— ASSIGNMENT —
Pictures are to be skipped. Retype exactly the lines from the top of the material through the one with "Task: Click the Flagright Console logo", and only those.
□ □ □ □ □ □ □
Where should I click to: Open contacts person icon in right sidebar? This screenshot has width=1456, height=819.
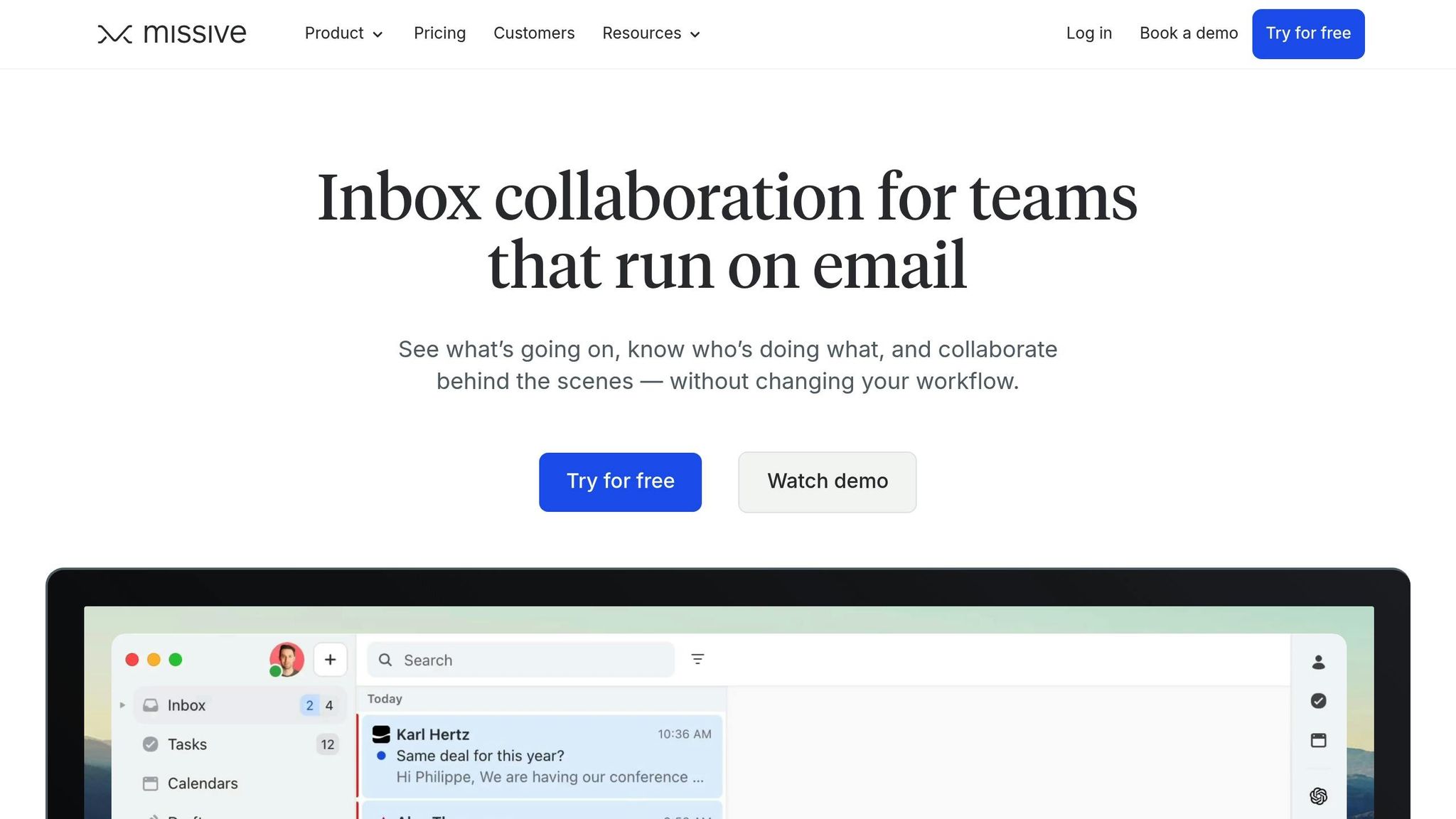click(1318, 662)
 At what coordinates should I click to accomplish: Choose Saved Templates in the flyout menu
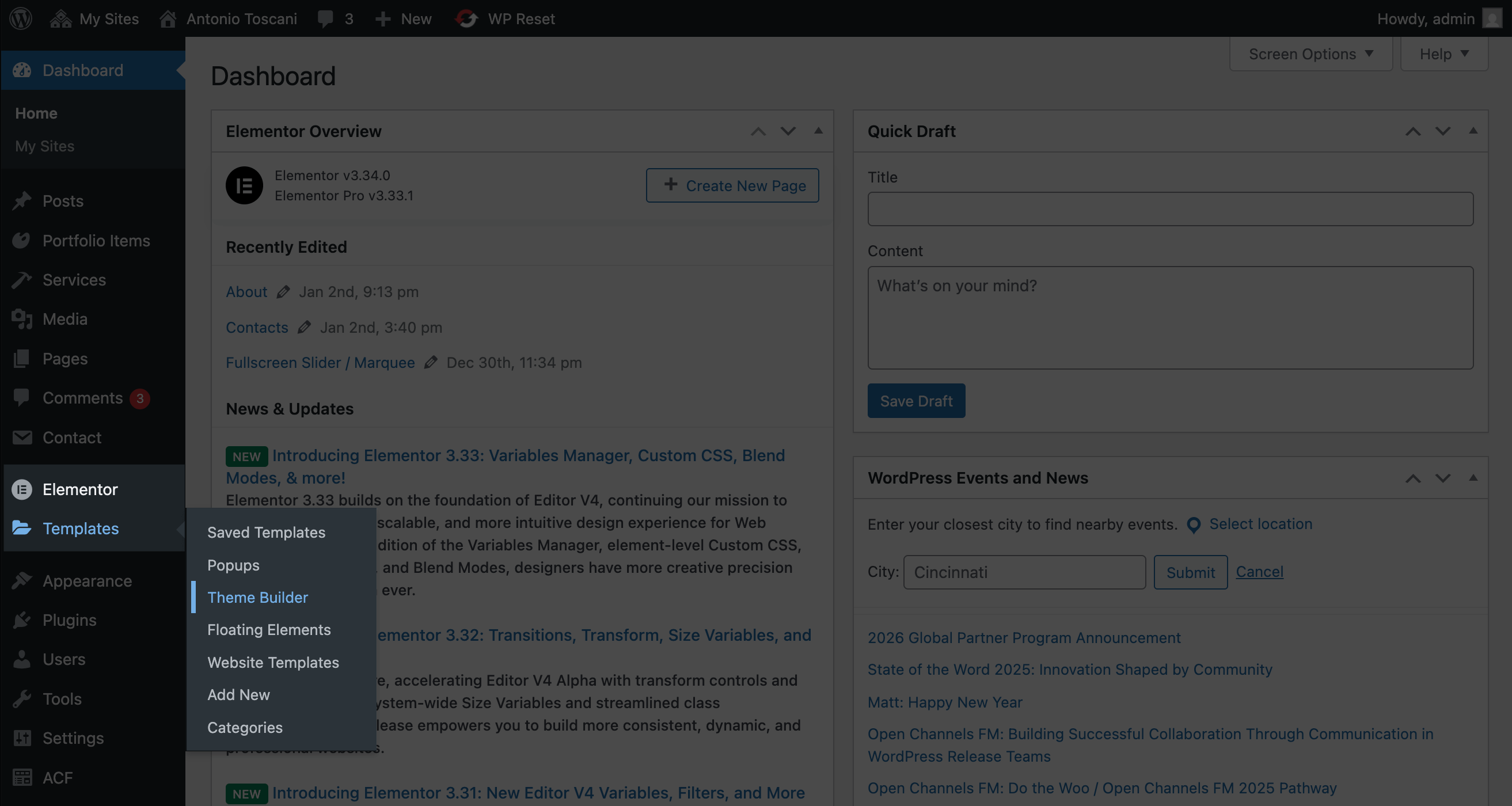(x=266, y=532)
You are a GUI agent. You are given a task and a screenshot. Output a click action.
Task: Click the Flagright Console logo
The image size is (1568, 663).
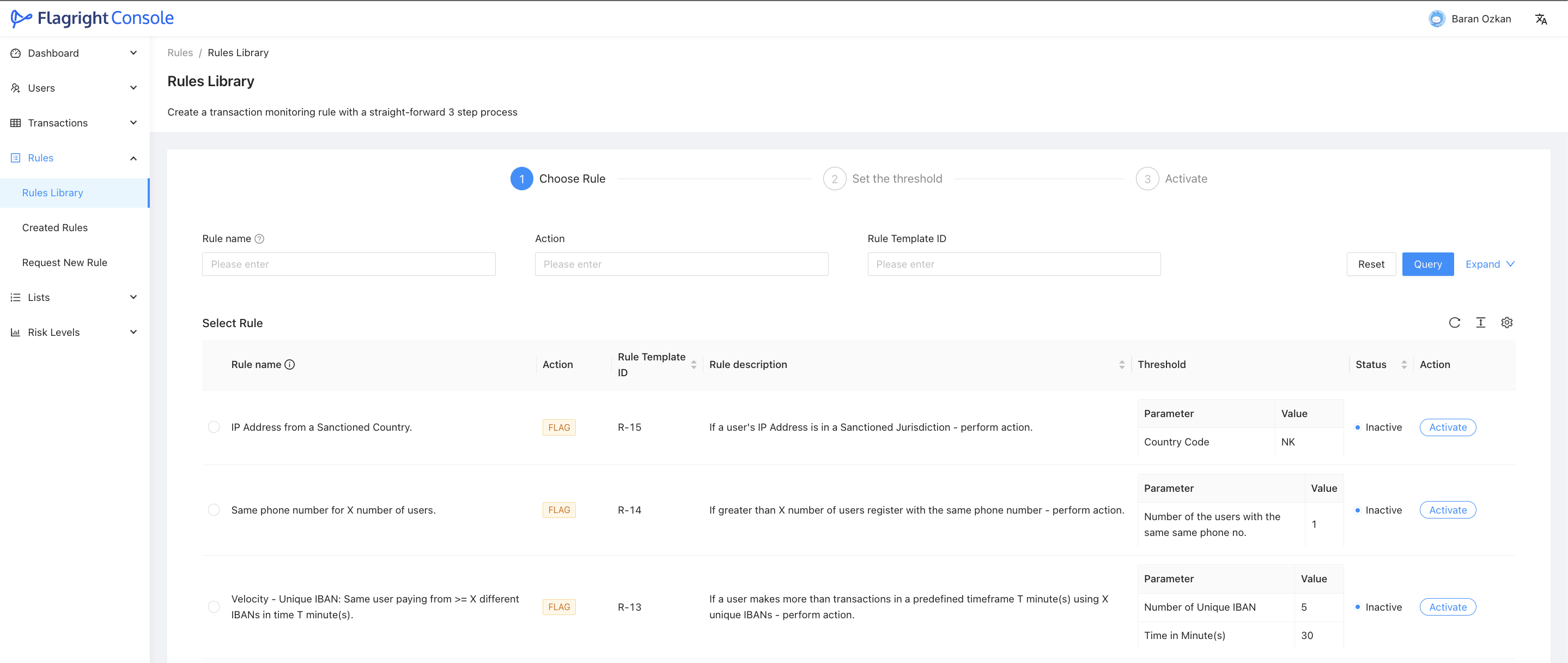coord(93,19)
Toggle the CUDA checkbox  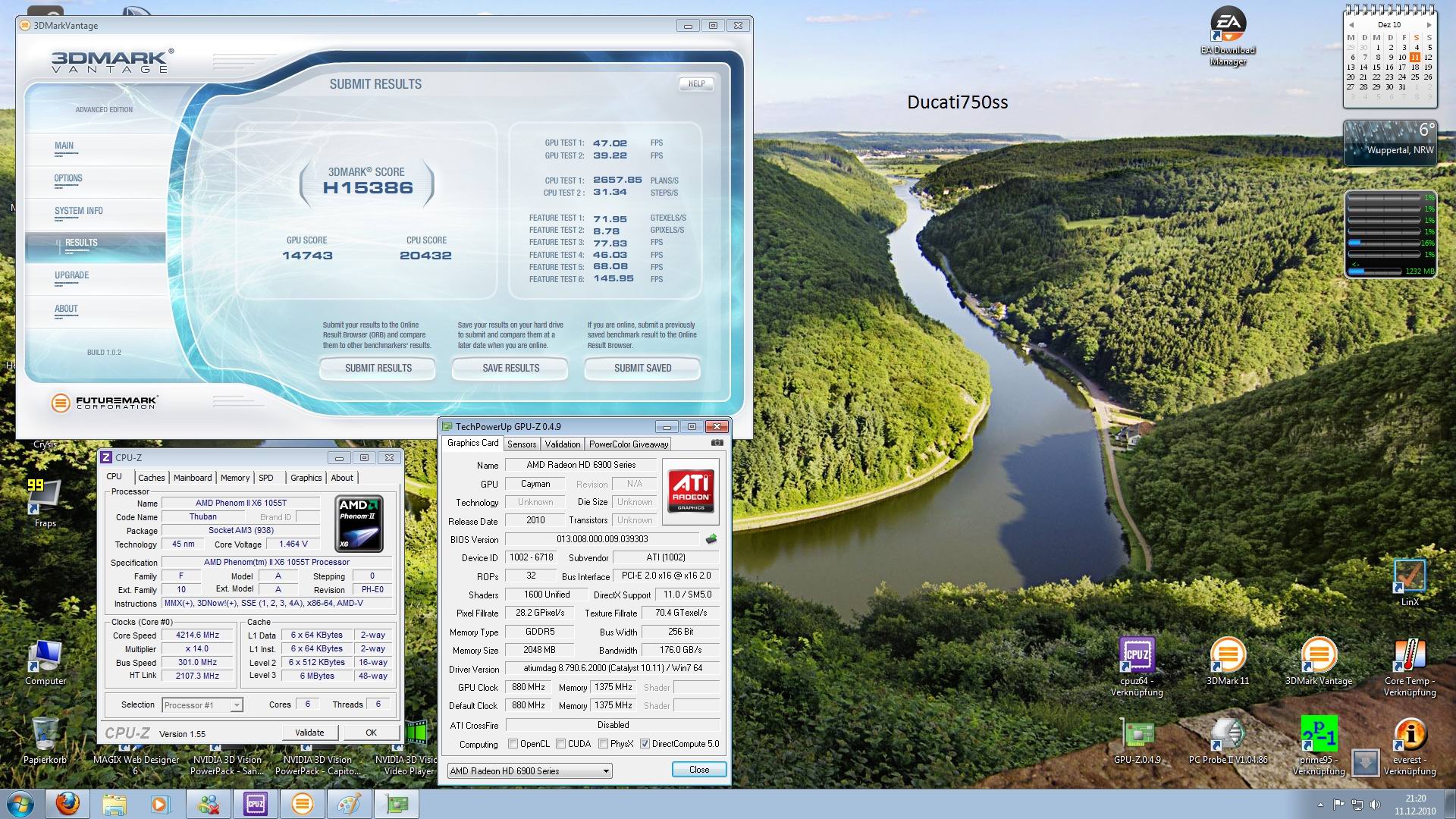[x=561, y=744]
□ □ □ □ □ □ □
— EXERCISE RESULT —
Where should I click to: Open contacts person icon in right sidebar? This screenshot has width=1456, height=819.
click(1318, 662)
 At what coordinates should I click to accomplish: Choose Saved Templates in the flyout menu
(x=266, y=532)
You are a GUI agent. You are given a task and a screenshot. Output a click action.
Task: Click the Flagright Console logo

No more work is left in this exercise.